Battle against paralysis

An increasingly wealthy middle class and a personalised service for the mass affluent – any client with more than E60,000 at BBVA will now get a personalised assessment – sounds like a good growth recipe. But savings banks like La Caixa and institutions like Banco Popular have taken advantage of the merger-related paralysis of the two big banks to steal clients. Also, turning around the culture of large institutions is a Herculean labour. Top executives may devise the new strategy, but getting the troops on the ground to buy-in is a different matter.

Another concern is the huge growth in mortgages. About 50% of new products being sold in Spain are mortgages as consumers take advantage of record low interest rates and double-digit increases in property prices. Banks argue that there will be a slowdown in the property market but they insist that characterising it as a property bubble is an exaggeration.

Instead, SCH and BBVA are counting on the bottom of the interest rate cycle having been reached, so that a drop in mortgages will be offset by a wider net interest margin as well as increased sales of other investment products, assuming that confidence in markets returns.

European revival

Still, interest rates are not expected to shoot up because a revival of EU growth is only just starting.

“We all have to reinvent ourselves as we are working with interest rates of 2%,” says Mr López. “We sell 3.7 products per client and want that at 4.5 by December 2005. But we don’t sell products; we cover needs. What matters is not how many credit cards a client has, it is whether they use ours the most.”

In the meantime, though, SCH points out it brought in revenues of E7bn in the year to October through various guaranteed-capital fund campaigns. Its net attributable income for retail for the Iberian peninsula in the first nine months of the year was E1147m. The bank is undertaking a major push on the insurance side: from E27m in revenue from this business in 2002, the bank is aiming for E140m in 2004.

Both banks are also looking for growth in SMEs. Employment in Spain is being created in companies that often have less than 10 employees. This includes small legal firms, medical bureaus and others, which have yet to take full advantage of leasing and other services the banks can render. “Only 11% of those micro businesses consume asset products, so there is a huge opportunity,” says Mr López.
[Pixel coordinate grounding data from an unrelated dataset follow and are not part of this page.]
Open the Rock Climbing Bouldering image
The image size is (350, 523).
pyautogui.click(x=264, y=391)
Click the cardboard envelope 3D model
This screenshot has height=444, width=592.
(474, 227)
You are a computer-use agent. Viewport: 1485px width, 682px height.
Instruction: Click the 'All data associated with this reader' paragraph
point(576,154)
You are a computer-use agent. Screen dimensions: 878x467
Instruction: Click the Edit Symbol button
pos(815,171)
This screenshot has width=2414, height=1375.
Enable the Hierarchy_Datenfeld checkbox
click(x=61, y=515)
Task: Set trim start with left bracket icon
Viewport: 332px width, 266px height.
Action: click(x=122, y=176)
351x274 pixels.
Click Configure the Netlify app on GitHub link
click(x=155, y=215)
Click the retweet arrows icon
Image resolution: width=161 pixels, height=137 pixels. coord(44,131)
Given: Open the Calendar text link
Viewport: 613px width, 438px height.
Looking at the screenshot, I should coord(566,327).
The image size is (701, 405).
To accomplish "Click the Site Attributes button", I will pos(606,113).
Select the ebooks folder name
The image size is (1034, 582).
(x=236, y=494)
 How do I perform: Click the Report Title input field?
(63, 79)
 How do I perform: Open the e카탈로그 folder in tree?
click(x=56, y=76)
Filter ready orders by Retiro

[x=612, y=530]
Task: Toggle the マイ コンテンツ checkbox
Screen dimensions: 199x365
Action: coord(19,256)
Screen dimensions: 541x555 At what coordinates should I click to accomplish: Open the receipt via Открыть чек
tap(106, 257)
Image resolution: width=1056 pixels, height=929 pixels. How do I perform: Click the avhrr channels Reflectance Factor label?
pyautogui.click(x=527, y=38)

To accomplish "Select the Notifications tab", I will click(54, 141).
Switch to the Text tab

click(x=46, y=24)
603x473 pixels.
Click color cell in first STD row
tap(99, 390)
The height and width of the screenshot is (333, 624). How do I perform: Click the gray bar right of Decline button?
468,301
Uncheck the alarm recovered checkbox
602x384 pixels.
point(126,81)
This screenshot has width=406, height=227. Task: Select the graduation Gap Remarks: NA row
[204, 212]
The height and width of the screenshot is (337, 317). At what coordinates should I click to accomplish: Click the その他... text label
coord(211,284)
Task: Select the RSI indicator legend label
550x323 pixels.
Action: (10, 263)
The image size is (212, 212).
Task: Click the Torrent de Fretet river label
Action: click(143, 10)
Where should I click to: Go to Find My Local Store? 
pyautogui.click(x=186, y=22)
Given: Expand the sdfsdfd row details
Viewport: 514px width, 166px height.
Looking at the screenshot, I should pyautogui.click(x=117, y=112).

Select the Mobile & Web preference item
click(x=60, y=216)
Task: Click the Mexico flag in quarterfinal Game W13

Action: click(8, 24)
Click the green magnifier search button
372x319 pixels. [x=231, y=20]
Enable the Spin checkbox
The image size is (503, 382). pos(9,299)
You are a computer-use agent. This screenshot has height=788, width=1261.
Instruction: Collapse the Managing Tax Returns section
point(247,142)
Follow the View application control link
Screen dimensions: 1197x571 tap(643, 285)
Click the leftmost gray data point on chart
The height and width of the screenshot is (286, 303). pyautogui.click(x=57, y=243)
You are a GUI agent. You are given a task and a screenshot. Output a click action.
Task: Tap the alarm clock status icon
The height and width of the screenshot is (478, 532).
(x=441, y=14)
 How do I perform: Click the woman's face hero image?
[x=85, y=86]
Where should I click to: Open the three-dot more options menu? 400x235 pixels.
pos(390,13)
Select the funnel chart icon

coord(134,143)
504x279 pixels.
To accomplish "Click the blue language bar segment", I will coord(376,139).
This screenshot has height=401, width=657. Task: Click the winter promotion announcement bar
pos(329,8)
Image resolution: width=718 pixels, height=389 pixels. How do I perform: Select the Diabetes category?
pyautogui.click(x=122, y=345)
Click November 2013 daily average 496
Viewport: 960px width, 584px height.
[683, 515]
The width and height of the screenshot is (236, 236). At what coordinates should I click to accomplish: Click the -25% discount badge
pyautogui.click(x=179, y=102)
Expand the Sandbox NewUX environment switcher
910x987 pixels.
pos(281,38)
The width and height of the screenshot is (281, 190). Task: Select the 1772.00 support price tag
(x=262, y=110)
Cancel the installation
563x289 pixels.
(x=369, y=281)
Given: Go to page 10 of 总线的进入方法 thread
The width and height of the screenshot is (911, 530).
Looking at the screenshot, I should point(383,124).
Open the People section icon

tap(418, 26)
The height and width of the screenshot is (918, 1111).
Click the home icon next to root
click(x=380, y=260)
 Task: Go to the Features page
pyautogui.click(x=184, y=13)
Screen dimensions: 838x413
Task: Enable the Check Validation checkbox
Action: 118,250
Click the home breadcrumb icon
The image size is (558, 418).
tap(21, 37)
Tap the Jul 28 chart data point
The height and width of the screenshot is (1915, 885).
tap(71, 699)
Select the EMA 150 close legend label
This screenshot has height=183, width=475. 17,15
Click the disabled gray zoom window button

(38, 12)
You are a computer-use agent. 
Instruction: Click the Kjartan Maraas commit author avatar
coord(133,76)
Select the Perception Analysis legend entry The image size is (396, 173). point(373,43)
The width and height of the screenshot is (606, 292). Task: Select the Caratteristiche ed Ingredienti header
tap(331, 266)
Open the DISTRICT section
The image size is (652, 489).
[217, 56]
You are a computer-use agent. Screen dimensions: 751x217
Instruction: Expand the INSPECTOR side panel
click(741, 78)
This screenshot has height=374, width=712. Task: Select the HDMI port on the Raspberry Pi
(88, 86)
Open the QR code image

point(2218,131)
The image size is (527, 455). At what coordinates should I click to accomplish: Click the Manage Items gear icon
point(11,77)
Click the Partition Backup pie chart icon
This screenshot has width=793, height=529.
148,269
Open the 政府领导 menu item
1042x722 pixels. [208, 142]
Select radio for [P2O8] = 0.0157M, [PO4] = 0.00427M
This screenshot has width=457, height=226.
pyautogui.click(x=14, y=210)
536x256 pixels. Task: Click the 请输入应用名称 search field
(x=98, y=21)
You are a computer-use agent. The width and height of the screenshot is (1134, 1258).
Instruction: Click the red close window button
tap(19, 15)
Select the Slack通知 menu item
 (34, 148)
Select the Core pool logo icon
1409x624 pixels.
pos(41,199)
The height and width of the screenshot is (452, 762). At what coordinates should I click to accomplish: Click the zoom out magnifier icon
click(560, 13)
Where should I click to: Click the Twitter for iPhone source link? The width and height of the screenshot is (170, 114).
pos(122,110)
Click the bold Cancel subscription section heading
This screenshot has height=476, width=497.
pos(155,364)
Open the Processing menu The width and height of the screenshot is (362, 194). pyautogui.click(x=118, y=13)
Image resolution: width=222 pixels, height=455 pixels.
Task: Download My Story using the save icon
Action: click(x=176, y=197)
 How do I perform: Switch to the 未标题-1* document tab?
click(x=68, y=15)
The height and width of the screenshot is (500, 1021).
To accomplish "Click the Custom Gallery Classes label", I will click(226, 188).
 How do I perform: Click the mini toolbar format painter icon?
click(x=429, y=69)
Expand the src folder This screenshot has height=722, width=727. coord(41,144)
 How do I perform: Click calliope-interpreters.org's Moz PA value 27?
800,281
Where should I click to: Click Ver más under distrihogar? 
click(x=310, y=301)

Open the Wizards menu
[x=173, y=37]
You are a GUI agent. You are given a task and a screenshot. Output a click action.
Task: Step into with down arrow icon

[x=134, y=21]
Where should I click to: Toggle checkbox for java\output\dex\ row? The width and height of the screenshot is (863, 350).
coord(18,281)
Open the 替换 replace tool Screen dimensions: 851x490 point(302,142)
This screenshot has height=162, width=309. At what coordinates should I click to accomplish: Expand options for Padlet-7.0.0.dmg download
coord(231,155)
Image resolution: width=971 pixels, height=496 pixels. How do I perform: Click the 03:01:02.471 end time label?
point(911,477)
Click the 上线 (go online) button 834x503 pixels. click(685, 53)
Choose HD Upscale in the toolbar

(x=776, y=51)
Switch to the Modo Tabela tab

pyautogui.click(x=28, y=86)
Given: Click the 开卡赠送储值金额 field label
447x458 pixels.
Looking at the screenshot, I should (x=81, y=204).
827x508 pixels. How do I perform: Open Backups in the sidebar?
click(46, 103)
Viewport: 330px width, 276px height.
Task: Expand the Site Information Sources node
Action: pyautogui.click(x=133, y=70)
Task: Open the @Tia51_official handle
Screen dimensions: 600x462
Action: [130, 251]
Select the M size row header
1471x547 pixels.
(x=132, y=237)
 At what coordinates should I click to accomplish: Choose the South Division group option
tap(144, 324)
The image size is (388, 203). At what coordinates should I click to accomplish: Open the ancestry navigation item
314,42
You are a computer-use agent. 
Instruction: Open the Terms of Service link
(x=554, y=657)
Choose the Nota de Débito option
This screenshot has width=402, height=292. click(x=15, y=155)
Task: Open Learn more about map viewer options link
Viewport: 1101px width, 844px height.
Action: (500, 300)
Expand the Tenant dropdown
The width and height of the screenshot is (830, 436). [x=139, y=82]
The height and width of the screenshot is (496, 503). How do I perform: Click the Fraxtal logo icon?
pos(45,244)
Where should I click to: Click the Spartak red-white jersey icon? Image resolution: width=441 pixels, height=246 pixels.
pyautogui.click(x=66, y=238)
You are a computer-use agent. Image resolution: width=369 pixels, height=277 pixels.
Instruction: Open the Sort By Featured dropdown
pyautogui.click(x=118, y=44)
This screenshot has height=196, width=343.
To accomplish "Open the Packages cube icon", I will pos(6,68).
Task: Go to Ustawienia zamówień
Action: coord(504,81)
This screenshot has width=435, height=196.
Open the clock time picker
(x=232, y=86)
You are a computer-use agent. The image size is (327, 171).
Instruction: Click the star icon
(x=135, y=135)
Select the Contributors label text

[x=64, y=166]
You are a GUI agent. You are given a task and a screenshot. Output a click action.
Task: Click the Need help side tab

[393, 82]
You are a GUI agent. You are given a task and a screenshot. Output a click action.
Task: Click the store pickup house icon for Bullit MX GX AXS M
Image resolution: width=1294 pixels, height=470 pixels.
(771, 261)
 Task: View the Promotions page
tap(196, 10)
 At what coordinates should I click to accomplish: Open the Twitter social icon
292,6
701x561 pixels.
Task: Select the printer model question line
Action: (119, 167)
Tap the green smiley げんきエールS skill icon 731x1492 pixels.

Competition, however, is intense. “It is true that all banks are saying they are going into small and medium-sized companies,” says Mr García Candelas. “But there is room for us all.”

SCH lost 60,000 companies in recent years as a result of forcing them to bank only in certain branches. It has now reversed that policy and hopes to recover and make up lost ground.

Both banks have changed their emphasis as they talk about the client. They have the advantage of a domestic market that is growing, with scope for selling products to the mass affluent, to the Spanish consumer who is becoming wealthier and to SMEs. Only time will tell whether their strategies will be successfully implemented.